As the housing market enters a bit of a plateau with interest rates steadying at higher levels, buyers and sellers who qualify may be looking to take advantage of assumable mortgages as an alternative to get into a new home. Mortgage assumption has been around for decades as an option to give a buyer the ability to take on the terms and loan balance of a seller’s listed home.

Originators may not reap financial benefits in every instance on assumable mortgages, because in many cases no new loan is originated. Still, there are good reasons to become familiar with this type of transaction.

“With an assumable mortgage, sellers have the ability to attract potential buyers who are sitting back and waiting for the right time to buy, without having to resort to a price reduction to increase the listing appeal.”

In the event the new client needs a second lien to complete the transaction, there is an opportunity for a possible financial benefit by an outside originator, an outside bank or the existing lienholder. Originators who know about assumable mortgages can generate goodwill with past clients and referral sources by helping them understand when this tool can be used. An originator could also potentially win the business of the seller, who in turn may be buying a house of their own with conventional financing.

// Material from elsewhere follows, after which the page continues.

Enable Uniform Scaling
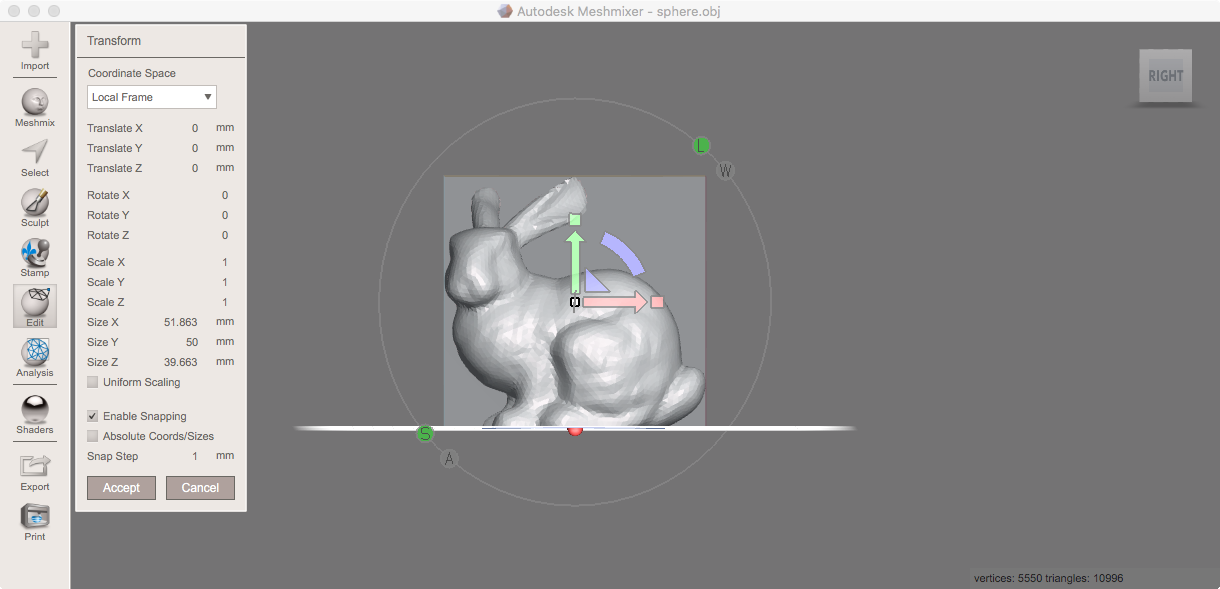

Assumable clauses exist mainly within government-backed loans — which account for nearly 30% of the U.S. purchase mortgage market, according to the Consumer Financial Protection Bureau. Conventional adjustable-rate mortgages may also be assumable but only under specific conditions.

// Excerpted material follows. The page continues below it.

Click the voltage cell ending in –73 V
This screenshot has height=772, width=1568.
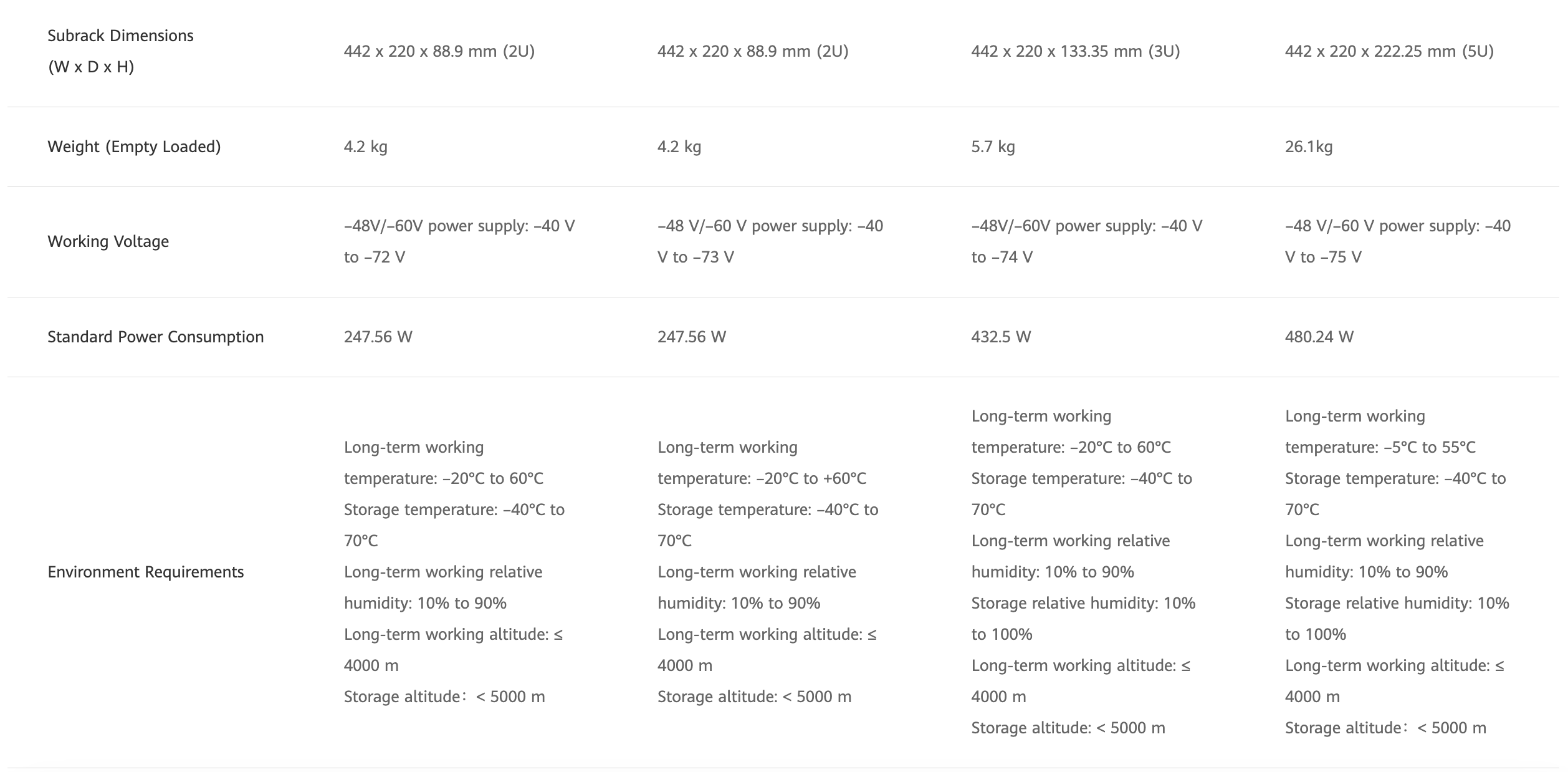770,241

Lenders that own and service loans with an assumable clause offer buyers an upper hand in today’s market in which 30-year fixed rates have moved above 6% — much higher than even two years ago when rates bobbed between 2% and 3%. In fact, this type of loan has offered a silver lining to market spikes and post-spike plateaus a few times in the history of housing.

Similar circumstances

Shift things back about 40 years, when the average interest rate on a 30-year mortgage during the 1980s was well into double digits, according to historic data from Freddie Mac. Rates began to climb from about 9% at the end of 1977 to more than 17% by early 1982.

Although such rates may seem unimaginable now, they aren’t totally unrelatable. Back then, it was a seller’s market and it reached a point that some buyers couldn’t afford the mortgage payments. Sound familiar?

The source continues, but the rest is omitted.